Alternately, stories involving a character seeking solace with a group promising relief tend to fall into one of two categories: inspirational works and cult dramas. Some of that is a matter of perspective, of course: Plenty of people find happiness through embracing the tenets of a specific belief system. But if you find yourself reading a novel by an author with a penchant for the uncanny where a group claims to have all the answers, it’s a safe bet that something is about to go very wrong. The question that comes to mind when reading Sarah Gailey’s Make Me Better, then, is: What?

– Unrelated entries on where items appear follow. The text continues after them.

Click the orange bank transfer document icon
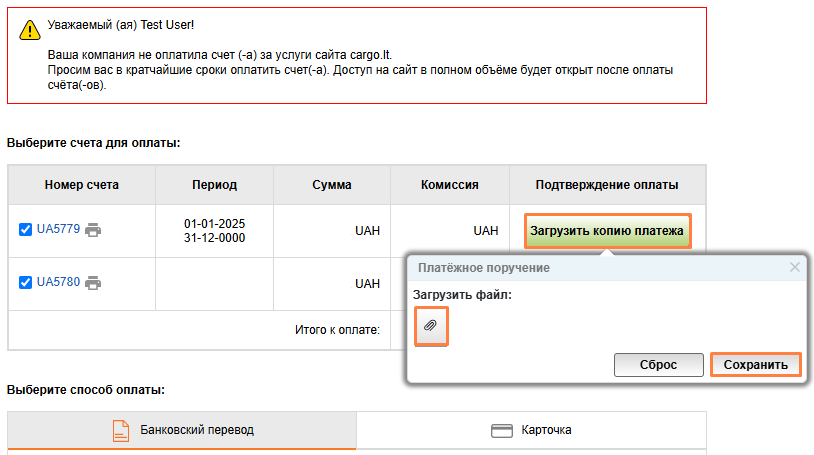The width and height of the screenshot is (814, 455). click(x=121, y=430)
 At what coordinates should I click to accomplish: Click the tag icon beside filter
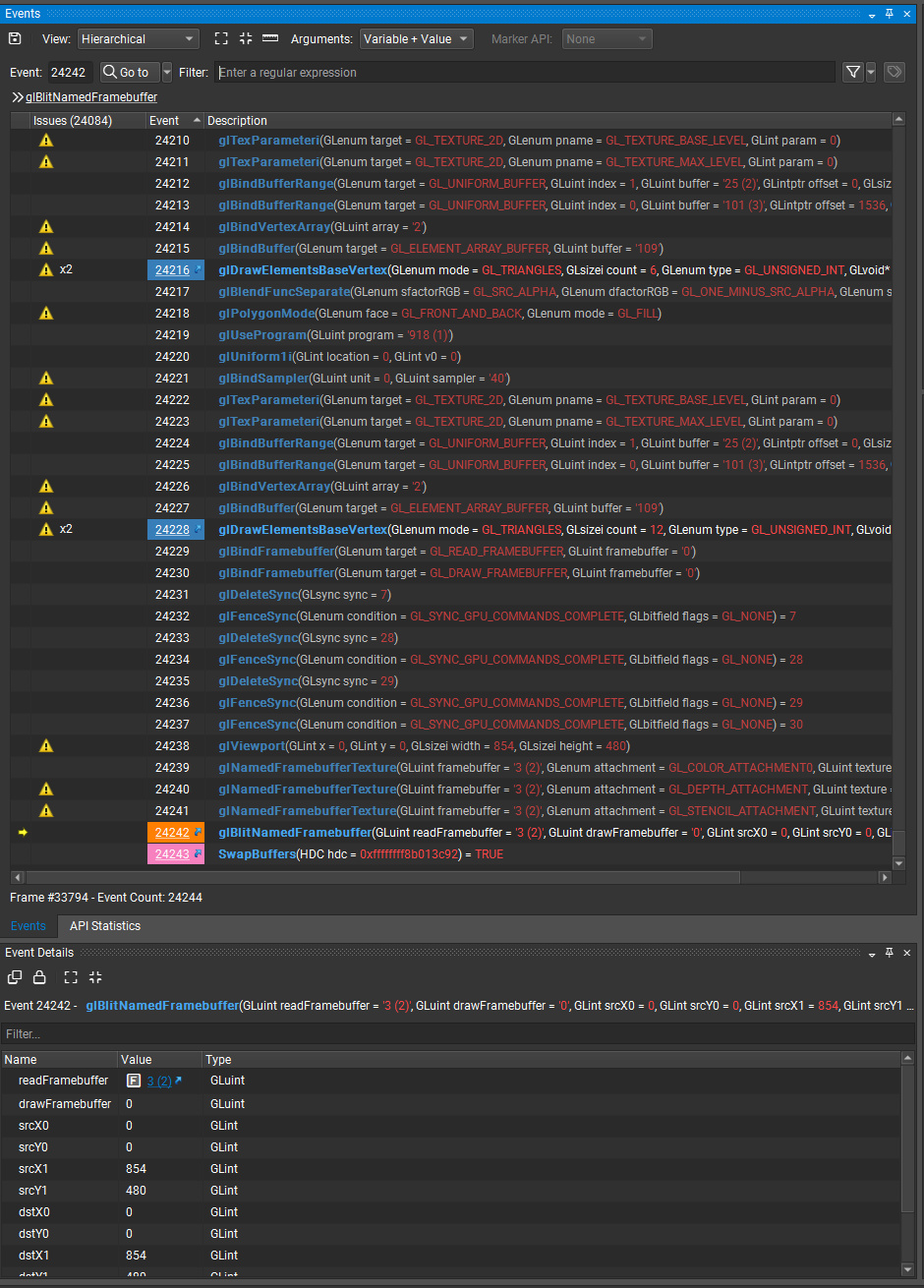[x=894, y=72]
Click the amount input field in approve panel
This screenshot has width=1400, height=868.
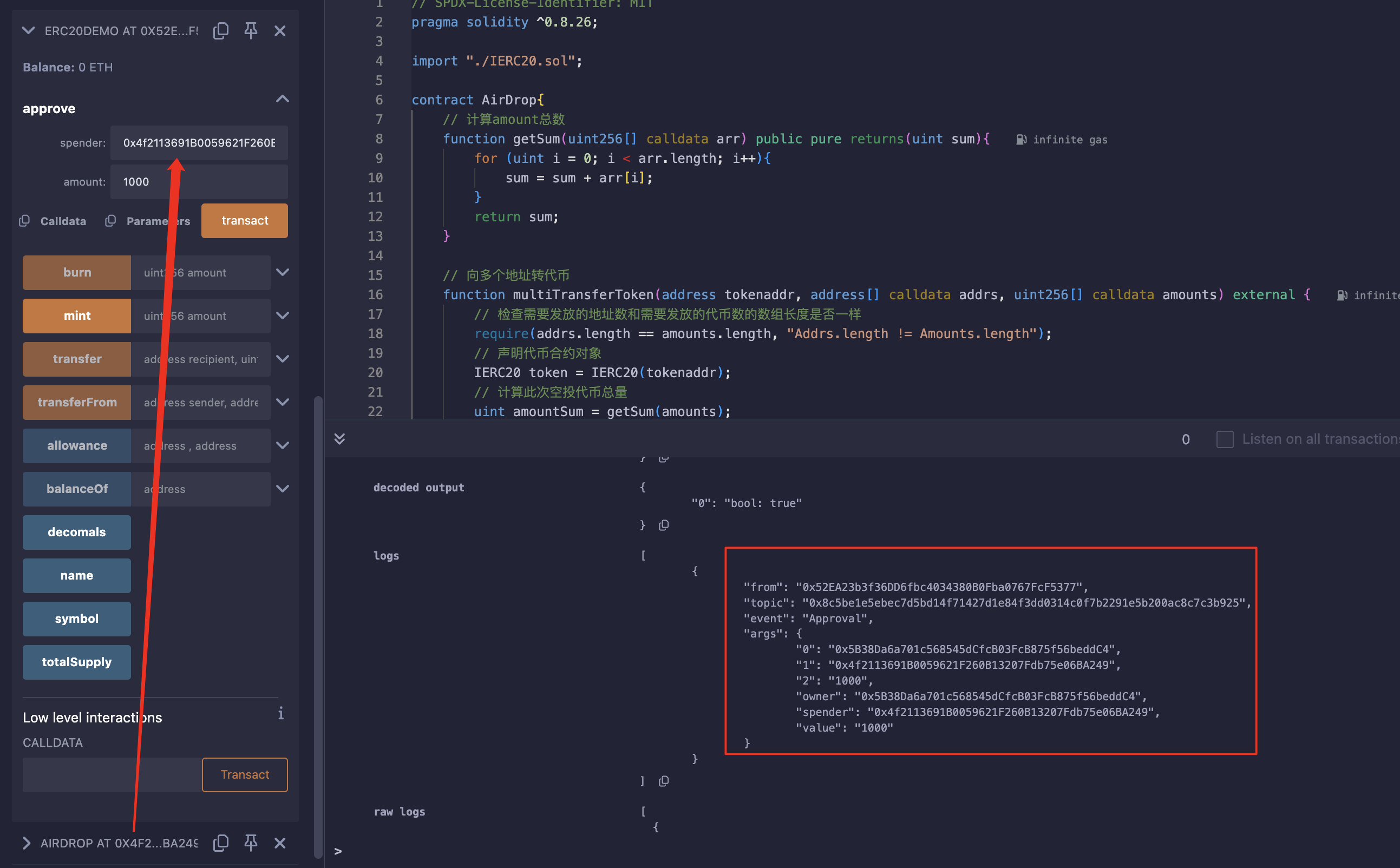(199, 181)
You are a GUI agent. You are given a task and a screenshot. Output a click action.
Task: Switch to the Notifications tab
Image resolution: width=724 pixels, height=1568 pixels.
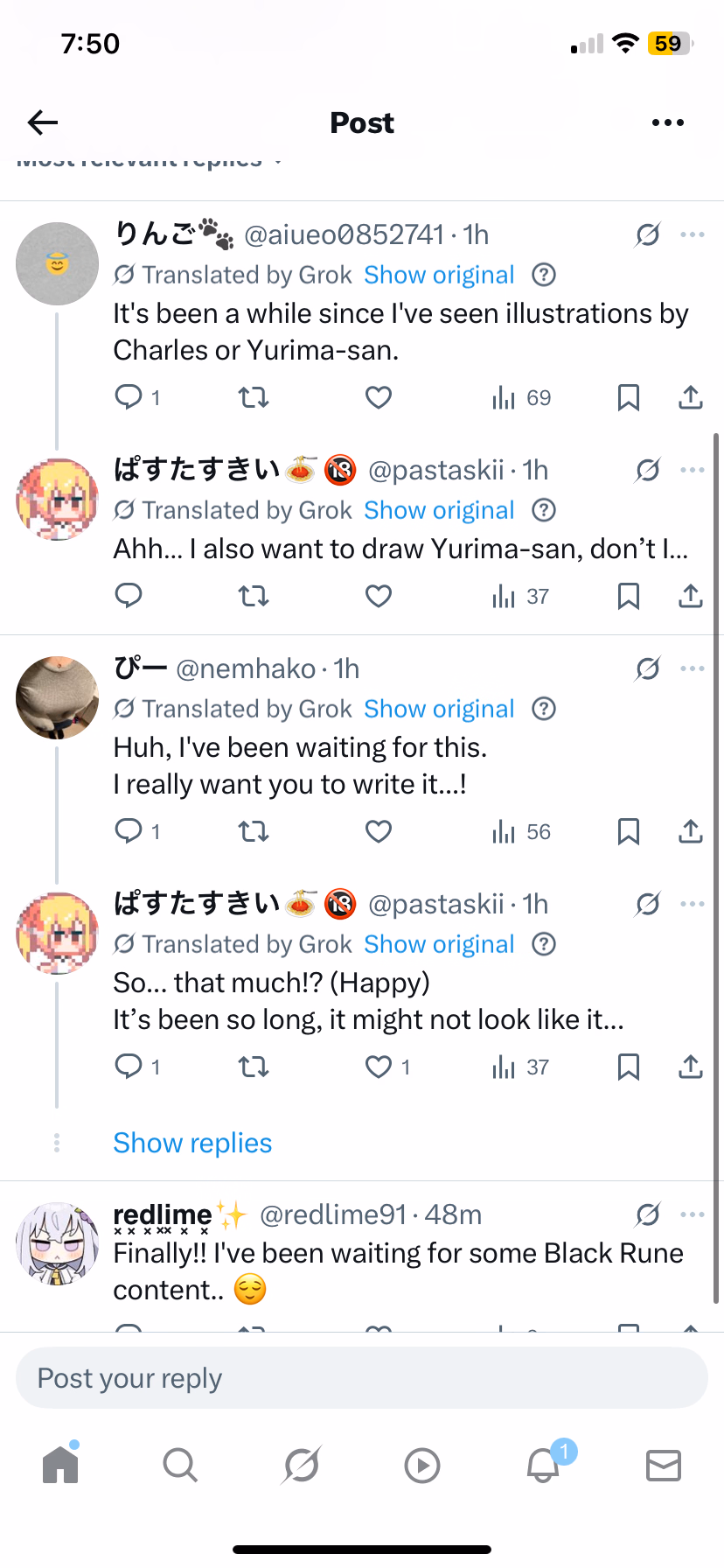[x=543, y=1465]
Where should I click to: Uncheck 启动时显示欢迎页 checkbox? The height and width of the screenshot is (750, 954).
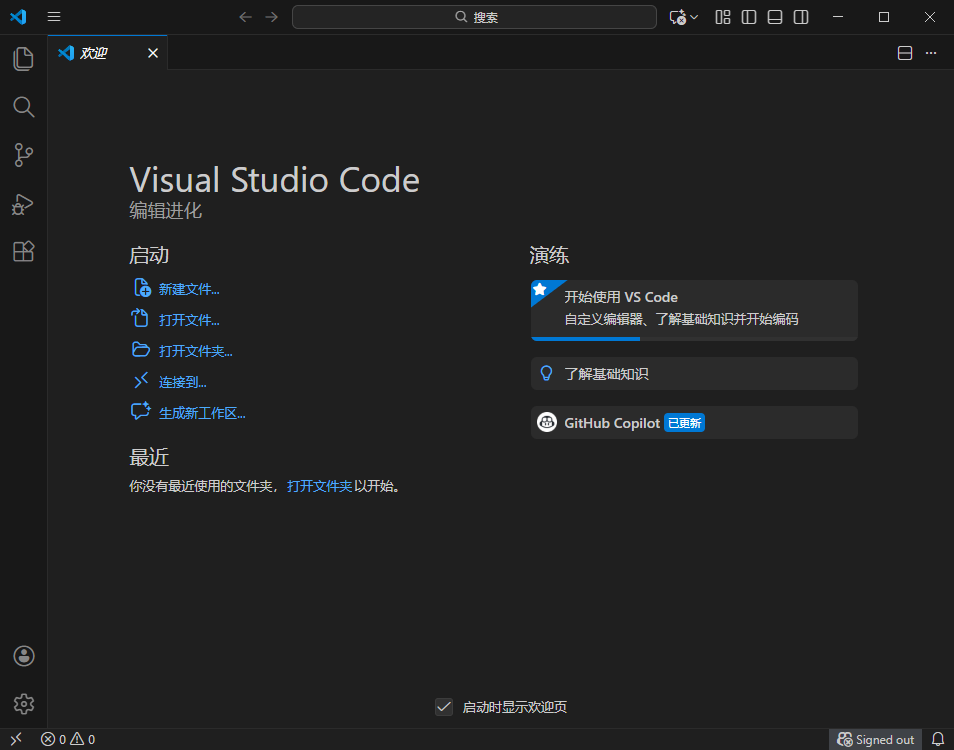(443, 706)
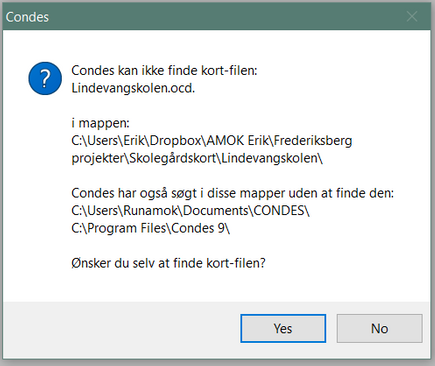Click the gray footer area beside Yes
Screen dimensions: 435x366
tap(120, 330)
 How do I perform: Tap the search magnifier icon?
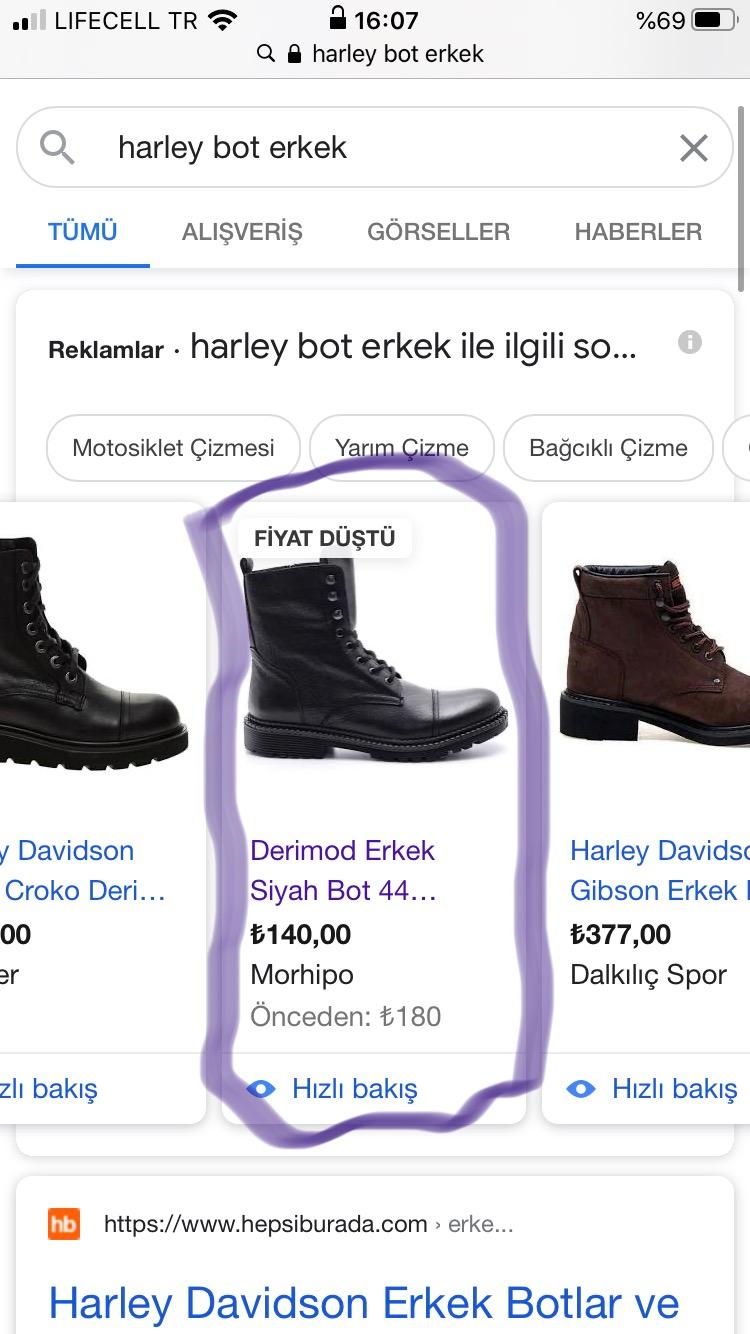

It begins with an arrival. A woman named Celia arrives by boat at an island called Kindred Cove to witness their annual Salt Festival. The event is said to have therapeutic properties; attendance is strictly limited, and the islanders can’t stop gushing about how the experience of being on the island transforms the lives of the people who go through it.
Celia has her reasons for wanting to travel there. As Gailey reveals through a series of flashbacks, Celia is restless. She’s been trying to conceive a child, and has experienced several miscarriages thus far. She works as a lifestyle influencer; there’s a passing reference to her home containing products from network marketing companies. She’s also profoundly lonely, and learned of Kindred Cove through a friend named Adelaide, who told Celia about her own roots on the island and traveled there six months earlier. Celia wants what many people seek: a community, a sense of belonging, a family.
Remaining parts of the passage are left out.